Orzekanie w warunkach rozprawy zaocznej oznacza możliwość uznania twierdzeń powoda za prawdziwe, choćby nie przedłożył żadnych dowodów. Jednakże Sąd każdorazowo ma obowiązek ustosunkowania się do twierdzeń powoda z punktu widzenia ich zgodności z rzeczywistym stanem rzeczy, a przepis art. 339 § 2 k.p.c. nie zwalnia sądu orzekającego od obowiązku rozważenia, czy oświadczenia te uzasadniają należycie i w całości żądania pozwu (por. wyrok Sądu Najwyższego z dnia 20 października 1998 roku, sygn. akt I CKU 85/98).

W niniejszej sprawie poprzestanie na podzieleniu twierdzeń o faktach zawartych w pismach procesowych powoda nie było możliwe. Powód nad wyraz lakonicznie odniósł się bowiem do treści umowy, jaka miała łączyć go z pierwotnym wierzycielem, oraz do okoliczności związanych z domniemanym zaprzestaniem realizowania umowy pierwotnej przez stronę pozwaną, rzutujących na wysokość ewentualnego roszczenia. W tym zakresie powód poprzestał na ogólnikowych twierdzeniach, że doszło do „przejścia” wierzytelności i „zaprzestania realizowania umowy, które skutkowało jej zakończeniem”.

W tych warunkach należy uznać, że podstawa faktyczna powództwa jest niepełna, zawiera stwierdzenia wysoce ogólnikowe, mimo iż dotyczą istotnych okoliczności w postaci treści umów warunkujących zasadność roszczenia. Wobec wątpliwości dotyczących skuteczności cesji i wysokości roszczenia , rozstrzygnięcie niniejszej sprawy nie mogło zostać oparte na samych twierdzeniach powoda, lecz wymagało odwołania się do ogólnych reguł dotyczących ciężaru dowodu w procesie.

Stosownie do treści art. 6 k.c., znajdującego swoje proceduralne odzwierciedlenie w art. 232 k.p.c., ciężar udowodnienia faktu spoczywa na osobie, która wywodzi z niego skutki prawne.

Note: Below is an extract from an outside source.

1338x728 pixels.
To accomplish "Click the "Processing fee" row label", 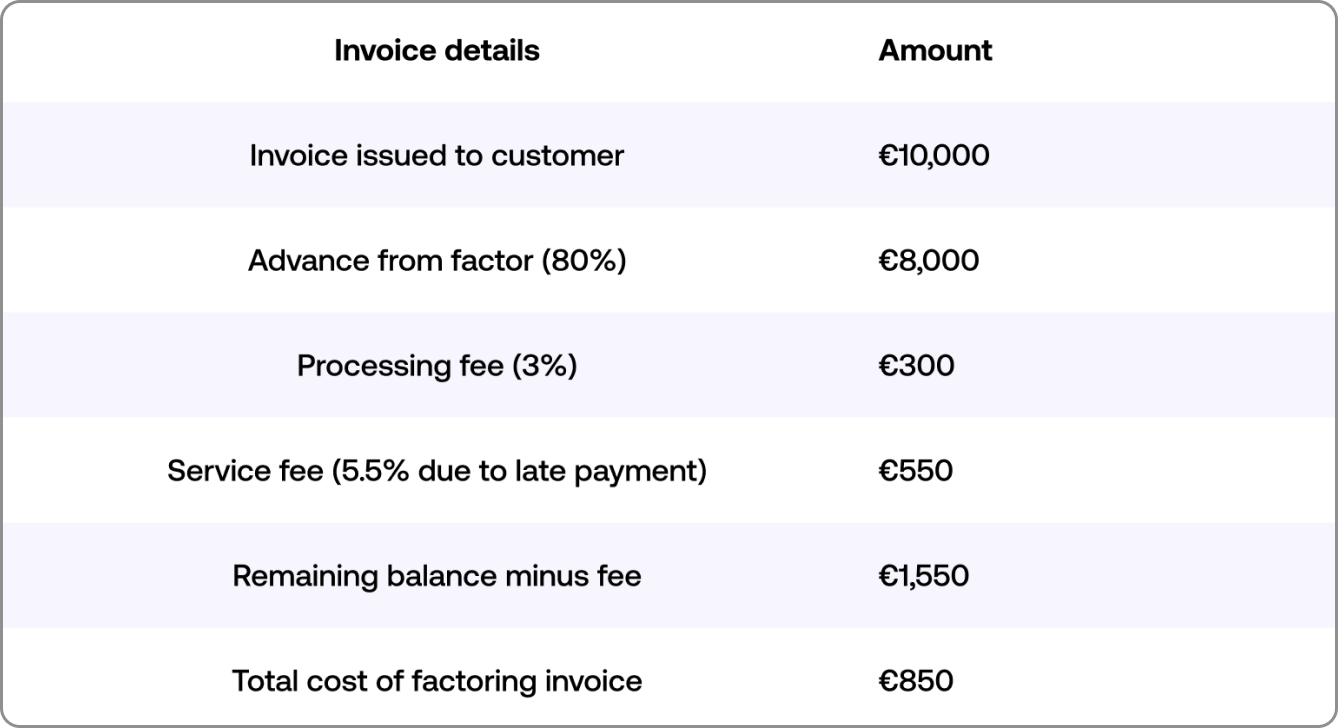I will [x=400, y=366].
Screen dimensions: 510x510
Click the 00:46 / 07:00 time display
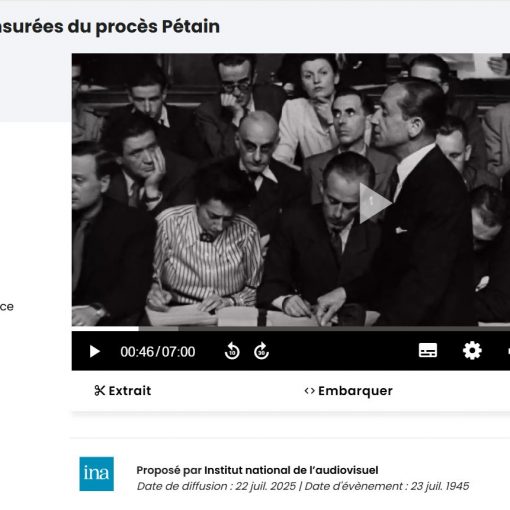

W realiach niniejszej sprawy to powód był obowiązany do przedłożenia dowodów, służących wykazaniu przysługiwania mu od pozwanego żądanej należności, we wskazanej w pozwie wysokości.

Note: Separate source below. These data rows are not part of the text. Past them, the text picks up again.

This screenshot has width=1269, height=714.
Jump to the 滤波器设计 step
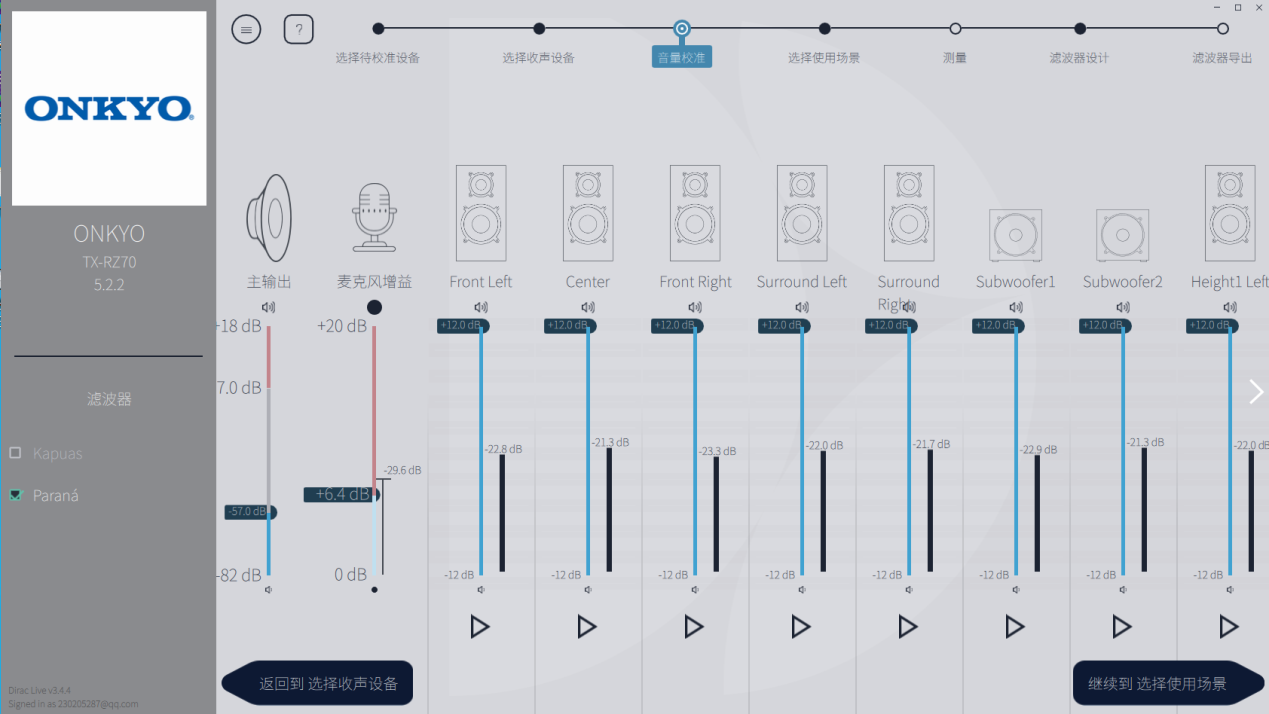click(x=1080, y=29)
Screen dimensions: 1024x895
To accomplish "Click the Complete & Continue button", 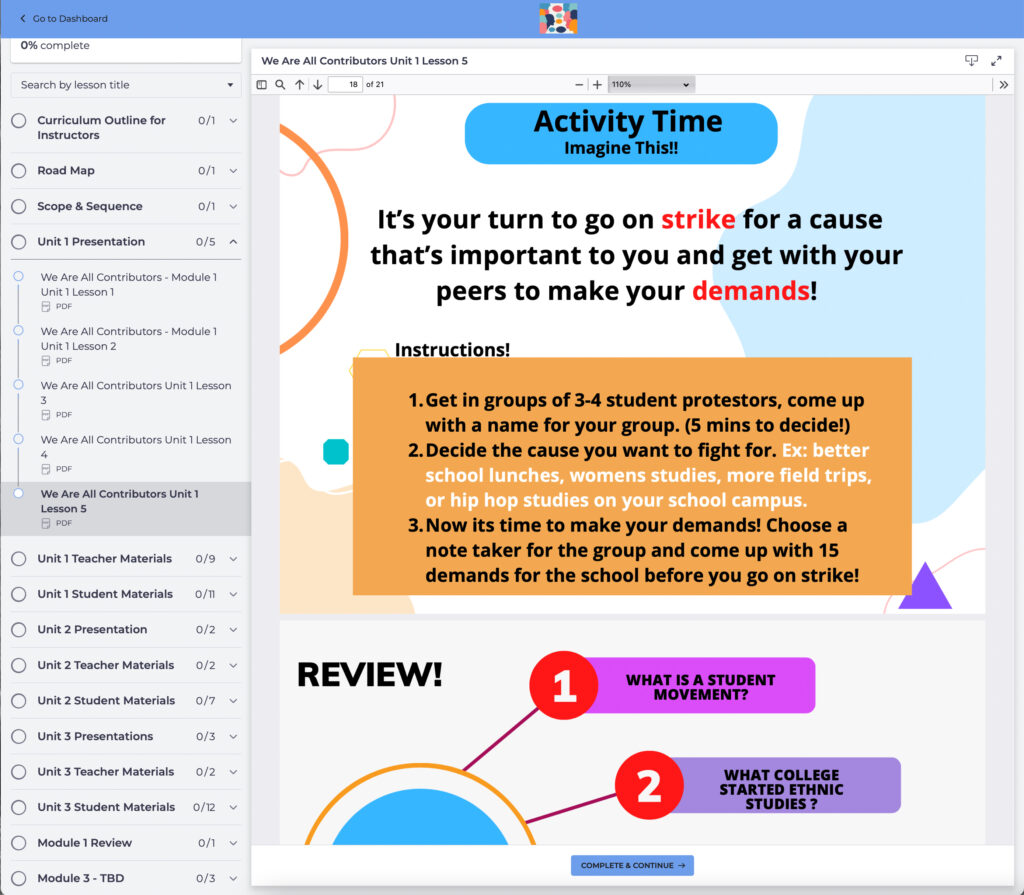I will [632, 866].
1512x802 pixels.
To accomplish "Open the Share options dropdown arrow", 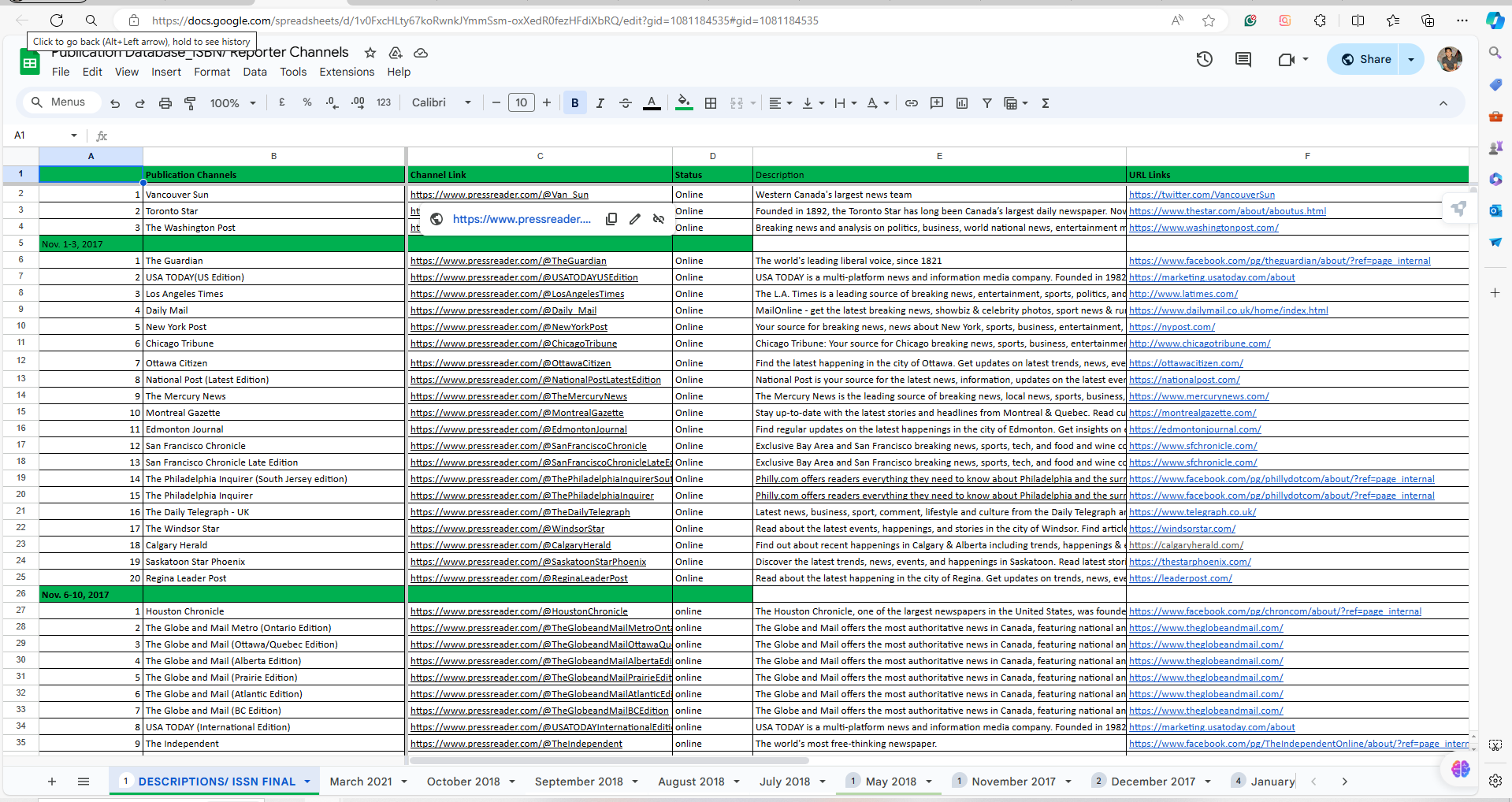I will point(1411,59).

Powołując się na zawartą z pierwotnym wierzycielem umowę cesji, powód powinien wykazać następujące okoliczności:

1) istnienie roszczenia pierwotnego wierzyciela wobec pozwanego;

2) wysokość zadłużenia pozwanego, wynikającego z powyższego stosunku prawnego;

3) przejście wierzytelności pierwotnego wierzyciela na powoda (w przypadku, gdy wierzytelność była przedmiotem wcześniejszego obrotu, wykazanie tzw. ciągu następstwa prawnego);

4) aktualną wysokość przysługującej powodowi wierzytelności.

W niniejszej sprawie powód spełnił jedynie pierwszy z tych warunków.

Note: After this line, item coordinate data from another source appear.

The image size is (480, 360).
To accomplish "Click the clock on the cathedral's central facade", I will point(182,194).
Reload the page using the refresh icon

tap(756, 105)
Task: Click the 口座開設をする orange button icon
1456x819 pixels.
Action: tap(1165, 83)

Choć w ocenie Sądu nie sposób zanegować istnienia umowy pierwotnej (co nie wymaga szerszego omówienia, z uwagi na brak zakwestionowania prawdziwości kserokopii umowy), powód nie przedstawił żadnego dokumentu, który wykazywałby nabycie przez niego wierzytelności od pierwotnego wierzyciela.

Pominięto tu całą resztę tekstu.